▶ [TASK]: For this exercise, reproduce the entries below exactly, but only from the line containing "Click the American" through the line containing "The image size is (1200, 768).", both included.

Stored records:
·····
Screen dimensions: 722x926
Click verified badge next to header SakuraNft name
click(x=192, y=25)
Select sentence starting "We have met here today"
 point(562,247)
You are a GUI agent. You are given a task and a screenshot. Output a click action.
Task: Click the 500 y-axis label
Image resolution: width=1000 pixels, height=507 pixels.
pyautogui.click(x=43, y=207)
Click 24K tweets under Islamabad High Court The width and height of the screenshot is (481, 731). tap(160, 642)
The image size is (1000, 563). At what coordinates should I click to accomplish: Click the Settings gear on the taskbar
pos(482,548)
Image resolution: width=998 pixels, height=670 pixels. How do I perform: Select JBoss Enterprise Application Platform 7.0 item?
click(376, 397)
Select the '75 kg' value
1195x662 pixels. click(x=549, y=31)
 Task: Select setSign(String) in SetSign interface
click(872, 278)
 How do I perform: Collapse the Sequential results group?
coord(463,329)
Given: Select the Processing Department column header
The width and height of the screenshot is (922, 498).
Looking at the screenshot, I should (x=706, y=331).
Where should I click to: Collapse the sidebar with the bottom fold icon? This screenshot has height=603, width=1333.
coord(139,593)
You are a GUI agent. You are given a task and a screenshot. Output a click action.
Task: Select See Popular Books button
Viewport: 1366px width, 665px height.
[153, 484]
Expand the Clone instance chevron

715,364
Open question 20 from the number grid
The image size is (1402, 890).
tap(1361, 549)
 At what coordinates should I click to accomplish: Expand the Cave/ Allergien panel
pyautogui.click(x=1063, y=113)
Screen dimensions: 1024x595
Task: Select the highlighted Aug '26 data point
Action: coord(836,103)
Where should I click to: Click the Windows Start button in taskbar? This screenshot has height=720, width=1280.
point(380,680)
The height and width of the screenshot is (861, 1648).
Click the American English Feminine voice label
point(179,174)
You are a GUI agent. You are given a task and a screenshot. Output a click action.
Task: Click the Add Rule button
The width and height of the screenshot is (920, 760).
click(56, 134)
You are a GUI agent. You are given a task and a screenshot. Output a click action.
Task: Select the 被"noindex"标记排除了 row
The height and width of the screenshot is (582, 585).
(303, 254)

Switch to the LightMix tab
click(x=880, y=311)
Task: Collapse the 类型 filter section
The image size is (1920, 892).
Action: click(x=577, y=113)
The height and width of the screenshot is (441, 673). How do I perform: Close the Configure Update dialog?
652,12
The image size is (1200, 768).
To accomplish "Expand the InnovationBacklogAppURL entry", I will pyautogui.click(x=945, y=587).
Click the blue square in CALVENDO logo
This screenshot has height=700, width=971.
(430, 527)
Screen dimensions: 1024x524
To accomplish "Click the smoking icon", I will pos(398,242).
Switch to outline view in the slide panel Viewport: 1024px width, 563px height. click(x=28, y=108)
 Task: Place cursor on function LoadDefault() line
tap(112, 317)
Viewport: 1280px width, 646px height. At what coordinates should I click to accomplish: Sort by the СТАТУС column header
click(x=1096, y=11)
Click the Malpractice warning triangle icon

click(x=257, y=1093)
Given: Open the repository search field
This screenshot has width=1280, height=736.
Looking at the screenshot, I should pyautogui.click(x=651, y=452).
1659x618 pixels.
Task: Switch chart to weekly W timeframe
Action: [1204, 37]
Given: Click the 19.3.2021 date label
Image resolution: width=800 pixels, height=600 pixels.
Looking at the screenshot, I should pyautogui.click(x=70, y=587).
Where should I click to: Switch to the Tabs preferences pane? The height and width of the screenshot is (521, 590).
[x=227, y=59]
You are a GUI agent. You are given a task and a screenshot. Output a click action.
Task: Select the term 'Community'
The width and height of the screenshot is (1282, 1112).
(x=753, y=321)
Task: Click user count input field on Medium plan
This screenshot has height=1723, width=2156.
·····
▶ [TASK ANSWER]:
Click the American English Feminine voice label
point(179,174)
You are a GUI agent. You are given a task and a screenshot. Output a click action.
Task: Click the Add Rule button
The width and height of the screenshot is (920, 760).
click(56, 134)
You are a GUI agent. You are given a task and a screenshot. Output a click action.
Task: Select the 被"noindex"标记排除了 row
The height and width of the screenshot is (582, 585).
(303, 254)

Switch to the LightMix tab
click(x=880, y=311)
Task: Collapse the 类型 filter section
The image size is (1920, 892).
Action: click(x=577, y=113)
The height and width of the screenshot is (441, 673). How do I perform: Close the Configure Update dialog?
652,12
The image size is (1200, 768).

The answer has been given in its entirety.